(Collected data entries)
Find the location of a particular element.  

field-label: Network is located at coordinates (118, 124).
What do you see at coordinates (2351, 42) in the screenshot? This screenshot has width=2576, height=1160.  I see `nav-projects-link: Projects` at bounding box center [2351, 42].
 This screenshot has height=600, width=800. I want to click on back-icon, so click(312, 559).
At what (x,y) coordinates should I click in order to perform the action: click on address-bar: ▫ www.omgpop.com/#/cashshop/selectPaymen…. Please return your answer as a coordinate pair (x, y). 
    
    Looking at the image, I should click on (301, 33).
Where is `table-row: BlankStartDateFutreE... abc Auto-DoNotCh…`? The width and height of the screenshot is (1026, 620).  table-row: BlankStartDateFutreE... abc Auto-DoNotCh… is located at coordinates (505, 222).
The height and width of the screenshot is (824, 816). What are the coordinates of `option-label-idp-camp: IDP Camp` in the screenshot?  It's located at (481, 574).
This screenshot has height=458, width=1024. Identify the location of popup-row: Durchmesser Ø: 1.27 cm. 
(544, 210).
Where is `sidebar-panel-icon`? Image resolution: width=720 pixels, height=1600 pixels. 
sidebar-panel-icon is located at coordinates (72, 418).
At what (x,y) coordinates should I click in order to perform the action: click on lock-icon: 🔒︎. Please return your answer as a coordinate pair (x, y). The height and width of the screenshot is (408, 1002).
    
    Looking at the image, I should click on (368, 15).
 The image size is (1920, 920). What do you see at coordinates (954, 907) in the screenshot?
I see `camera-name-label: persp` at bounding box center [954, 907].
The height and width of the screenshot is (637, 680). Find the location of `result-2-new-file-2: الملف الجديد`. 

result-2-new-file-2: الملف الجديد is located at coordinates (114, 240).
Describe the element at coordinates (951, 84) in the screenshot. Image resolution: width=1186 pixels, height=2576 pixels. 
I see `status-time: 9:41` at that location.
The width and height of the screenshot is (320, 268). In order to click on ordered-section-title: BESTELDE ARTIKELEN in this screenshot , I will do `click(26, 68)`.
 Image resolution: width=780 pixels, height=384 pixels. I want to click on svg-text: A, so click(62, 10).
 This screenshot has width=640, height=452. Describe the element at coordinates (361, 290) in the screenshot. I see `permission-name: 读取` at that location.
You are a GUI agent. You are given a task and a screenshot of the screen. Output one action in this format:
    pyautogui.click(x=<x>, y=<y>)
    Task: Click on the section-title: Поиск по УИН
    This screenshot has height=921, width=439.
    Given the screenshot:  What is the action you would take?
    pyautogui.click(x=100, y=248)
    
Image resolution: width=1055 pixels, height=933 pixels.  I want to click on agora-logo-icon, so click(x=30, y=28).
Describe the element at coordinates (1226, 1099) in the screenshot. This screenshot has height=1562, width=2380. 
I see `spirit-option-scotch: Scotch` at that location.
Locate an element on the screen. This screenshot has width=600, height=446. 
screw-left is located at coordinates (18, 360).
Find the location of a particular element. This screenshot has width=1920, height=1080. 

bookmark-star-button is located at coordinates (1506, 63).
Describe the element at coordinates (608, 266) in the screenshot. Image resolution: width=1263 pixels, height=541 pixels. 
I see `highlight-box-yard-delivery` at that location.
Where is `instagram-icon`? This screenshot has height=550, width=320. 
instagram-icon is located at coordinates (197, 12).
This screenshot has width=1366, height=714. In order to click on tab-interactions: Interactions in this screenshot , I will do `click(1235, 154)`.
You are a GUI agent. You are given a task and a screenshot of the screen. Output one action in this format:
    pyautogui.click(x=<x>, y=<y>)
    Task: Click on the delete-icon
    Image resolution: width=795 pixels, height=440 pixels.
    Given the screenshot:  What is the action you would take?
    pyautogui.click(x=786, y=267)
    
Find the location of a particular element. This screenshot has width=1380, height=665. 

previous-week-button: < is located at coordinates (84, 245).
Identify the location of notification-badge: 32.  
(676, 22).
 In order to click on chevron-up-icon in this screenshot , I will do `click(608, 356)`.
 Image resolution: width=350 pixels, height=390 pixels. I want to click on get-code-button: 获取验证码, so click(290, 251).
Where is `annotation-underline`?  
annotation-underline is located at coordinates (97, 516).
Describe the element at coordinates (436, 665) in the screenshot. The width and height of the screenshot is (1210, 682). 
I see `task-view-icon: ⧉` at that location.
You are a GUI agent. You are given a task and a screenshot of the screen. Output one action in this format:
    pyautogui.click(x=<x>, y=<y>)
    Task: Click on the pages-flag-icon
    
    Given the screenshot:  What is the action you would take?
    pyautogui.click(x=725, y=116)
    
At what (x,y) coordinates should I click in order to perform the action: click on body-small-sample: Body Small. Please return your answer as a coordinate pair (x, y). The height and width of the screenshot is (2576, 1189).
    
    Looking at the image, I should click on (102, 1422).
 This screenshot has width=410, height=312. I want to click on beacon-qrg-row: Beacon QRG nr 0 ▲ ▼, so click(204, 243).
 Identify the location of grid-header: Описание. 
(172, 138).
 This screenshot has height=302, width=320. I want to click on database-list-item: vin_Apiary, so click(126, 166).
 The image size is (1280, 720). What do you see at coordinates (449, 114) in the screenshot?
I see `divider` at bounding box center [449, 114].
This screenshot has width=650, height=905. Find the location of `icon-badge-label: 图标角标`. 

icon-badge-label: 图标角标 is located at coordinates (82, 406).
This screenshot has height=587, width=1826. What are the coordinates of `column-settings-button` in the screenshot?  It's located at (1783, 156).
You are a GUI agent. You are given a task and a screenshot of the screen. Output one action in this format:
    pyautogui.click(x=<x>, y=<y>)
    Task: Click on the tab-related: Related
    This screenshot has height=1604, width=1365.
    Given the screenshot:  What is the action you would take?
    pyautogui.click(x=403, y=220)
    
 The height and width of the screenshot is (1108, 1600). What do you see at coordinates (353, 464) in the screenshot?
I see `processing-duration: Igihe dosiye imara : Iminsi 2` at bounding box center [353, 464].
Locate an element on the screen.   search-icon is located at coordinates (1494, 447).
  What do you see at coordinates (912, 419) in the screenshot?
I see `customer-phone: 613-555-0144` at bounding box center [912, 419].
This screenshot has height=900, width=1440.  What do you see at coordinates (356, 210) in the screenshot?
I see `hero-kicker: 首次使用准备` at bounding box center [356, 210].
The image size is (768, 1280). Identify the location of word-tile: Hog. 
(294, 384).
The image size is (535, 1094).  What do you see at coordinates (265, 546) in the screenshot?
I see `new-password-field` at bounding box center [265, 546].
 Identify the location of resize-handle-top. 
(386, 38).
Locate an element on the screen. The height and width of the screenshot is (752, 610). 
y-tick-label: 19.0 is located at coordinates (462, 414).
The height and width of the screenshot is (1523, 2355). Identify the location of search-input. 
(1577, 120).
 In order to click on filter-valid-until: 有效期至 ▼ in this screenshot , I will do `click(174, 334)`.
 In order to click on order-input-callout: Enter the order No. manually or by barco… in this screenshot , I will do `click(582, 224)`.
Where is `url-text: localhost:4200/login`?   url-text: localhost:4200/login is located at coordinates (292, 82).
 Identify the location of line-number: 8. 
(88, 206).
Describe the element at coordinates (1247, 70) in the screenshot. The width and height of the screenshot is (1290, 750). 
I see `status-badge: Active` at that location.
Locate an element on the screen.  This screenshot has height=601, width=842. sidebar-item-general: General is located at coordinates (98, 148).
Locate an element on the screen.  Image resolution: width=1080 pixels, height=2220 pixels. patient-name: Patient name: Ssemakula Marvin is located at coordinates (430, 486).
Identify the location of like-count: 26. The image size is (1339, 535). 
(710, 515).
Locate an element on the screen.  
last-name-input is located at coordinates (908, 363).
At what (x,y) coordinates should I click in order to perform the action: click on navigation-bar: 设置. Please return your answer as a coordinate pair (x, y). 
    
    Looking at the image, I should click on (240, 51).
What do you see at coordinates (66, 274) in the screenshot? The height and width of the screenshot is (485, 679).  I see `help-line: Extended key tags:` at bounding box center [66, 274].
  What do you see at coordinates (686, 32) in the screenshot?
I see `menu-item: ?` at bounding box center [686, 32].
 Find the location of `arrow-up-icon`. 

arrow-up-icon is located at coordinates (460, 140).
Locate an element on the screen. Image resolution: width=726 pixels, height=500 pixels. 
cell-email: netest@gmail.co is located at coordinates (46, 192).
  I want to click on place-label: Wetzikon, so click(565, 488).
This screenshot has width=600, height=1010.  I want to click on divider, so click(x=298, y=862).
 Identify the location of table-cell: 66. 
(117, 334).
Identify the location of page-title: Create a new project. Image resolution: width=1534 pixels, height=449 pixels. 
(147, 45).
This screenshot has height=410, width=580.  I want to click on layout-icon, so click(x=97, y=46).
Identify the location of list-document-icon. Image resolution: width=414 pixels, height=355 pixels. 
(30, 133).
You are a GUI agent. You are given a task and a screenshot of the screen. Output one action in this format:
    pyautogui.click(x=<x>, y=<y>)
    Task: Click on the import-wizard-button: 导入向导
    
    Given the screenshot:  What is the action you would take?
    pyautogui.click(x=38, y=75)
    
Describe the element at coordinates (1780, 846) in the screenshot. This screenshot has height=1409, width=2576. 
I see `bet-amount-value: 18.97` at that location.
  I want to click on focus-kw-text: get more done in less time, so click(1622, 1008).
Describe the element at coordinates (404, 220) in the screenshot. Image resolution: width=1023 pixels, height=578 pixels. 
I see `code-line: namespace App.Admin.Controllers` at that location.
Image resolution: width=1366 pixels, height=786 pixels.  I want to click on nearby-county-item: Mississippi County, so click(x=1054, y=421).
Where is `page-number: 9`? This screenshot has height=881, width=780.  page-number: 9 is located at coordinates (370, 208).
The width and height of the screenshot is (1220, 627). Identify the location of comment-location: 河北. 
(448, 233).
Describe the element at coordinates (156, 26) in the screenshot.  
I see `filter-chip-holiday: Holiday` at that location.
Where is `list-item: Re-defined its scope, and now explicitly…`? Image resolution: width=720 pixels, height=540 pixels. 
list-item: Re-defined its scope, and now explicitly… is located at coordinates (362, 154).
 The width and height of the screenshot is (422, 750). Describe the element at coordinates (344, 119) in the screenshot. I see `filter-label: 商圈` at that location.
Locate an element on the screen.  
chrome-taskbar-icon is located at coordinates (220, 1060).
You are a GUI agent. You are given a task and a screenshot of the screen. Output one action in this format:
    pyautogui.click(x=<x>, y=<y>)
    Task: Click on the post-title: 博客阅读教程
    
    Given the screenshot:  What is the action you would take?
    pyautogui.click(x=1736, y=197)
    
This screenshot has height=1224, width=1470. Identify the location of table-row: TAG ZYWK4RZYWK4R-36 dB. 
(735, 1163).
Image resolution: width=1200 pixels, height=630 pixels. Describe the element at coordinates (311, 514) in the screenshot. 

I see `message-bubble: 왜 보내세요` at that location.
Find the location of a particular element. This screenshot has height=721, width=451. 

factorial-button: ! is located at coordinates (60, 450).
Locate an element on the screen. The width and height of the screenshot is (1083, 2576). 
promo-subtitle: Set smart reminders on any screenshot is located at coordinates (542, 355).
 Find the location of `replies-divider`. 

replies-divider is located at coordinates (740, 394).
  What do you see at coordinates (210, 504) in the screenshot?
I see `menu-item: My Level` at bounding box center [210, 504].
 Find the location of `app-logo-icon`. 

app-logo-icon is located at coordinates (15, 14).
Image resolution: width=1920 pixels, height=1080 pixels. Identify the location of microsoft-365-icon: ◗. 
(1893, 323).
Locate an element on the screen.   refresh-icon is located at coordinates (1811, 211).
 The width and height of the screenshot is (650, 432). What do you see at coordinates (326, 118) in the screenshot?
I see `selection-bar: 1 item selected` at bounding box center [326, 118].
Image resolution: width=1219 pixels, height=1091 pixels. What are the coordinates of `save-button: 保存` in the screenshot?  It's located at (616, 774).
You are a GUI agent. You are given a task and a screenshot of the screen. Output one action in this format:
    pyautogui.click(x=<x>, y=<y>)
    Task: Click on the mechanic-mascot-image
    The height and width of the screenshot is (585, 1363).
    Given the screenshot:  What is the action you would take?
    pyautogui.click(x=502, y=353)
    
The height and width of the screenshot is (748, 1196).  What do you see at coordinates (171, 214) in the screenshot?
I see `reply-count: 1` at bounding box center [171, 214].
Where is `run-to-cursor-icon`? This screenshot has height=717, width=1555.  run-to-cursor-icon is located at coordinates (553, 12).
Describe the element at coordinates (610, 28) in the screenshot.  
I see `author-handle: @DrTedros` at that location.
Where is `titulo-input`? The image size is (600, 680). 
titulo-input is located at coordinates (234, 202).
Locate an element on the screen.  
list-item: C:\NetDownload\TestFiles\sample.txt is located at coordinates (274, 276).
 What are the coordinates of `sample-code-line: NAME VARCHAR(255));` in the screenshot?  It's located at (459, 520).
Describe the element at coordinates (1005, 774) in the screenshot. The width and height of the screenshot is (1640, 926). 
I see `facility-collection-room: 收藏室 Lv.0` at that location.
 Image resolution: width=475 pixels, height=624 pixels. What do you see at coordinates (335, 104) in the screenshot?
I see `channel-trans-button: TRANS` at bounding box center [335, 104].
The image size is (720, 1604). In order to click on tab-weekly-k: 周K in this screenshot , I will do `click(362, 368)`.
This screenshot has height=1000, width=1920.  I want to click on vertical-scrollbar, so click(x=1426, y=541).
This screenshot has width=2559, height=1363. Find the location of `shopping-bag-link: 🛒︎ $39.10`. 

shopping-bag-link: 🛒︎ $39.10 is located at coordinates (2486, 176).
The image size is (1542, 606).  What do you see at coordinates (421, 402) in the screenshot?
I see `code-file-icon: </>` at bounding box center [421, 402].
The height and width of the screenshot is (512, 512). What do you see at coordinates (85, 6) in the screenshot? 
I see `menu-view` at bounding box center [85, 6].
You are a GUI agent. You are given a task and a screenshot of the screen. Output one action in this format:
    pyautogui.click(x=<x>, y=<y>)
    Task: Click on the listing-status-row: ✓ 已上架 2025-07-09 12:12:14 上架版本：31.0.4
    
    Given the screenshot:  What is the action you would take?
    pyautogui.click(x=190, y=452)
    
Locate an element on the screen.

◆ **What you need to do**
Copy everything from the line containing "Describe the element at coordinates (610, 28)" down to the line containing "center [85, 6].", swapping "Describe" for "Identify" and leaving the rest unchanged.

◆ **Result of this exercise**
Identify the element at coordinates (610, 28) in the screenshot.  
I see `author-handle: @DrTedros` at that location.
Where is `titulo-input`? The image size is (600, 680). 
titulo-input is located at coordinates (234, 202).
Locate an element on the screen.  
list-item: C:\NetDownload\TestFiles\sample.txt is located at coordinates (274, 276).
 What are the coordinates of `sample-code-line: NAME VARCHAR(255));` in the screenshot?  It's located at (459, 520).
Identify the element at coordinates (1005, 774) in the screenshot. The width and height of the screenshot is (1640, 926). 
I see `facility-collection-room: 收藏室 Lv.0` at that location.
 Image resolution: width=475 pixels, height=624 pixels. What do you see at coordinates (335, 104) in the screenshot?
I see `channel-trans-button: TRANS` at bounding box center [335, 104].
The image size is (720, 1604). In order to click on tab-weekly-k: 周K in this screenshot , I will do `click(362, 368)`.
This screenshot has height=1000, width=1920.  I want to click on vertical-scrollbar, so click(x=1426, y=541).
This screenshot has width=2559, height=1363. Find the location of `shopping-bag-link: 🛒︎ $39.10`. 

shopping-bag-link: 🛒︎ $39.10 is located at coordinates (2486, 176).
The image size is (1542, 606).  What do you see at coordinates (421, 402) in the screenshot?
I see `code-file-icon: </>` at bounding box center [421, 402].
The height and width of the screenshot is (512, 512). What do you see at coordinates (85, 6) in the screenshot? 
I see `menu-view` at bounding box center [85, 6].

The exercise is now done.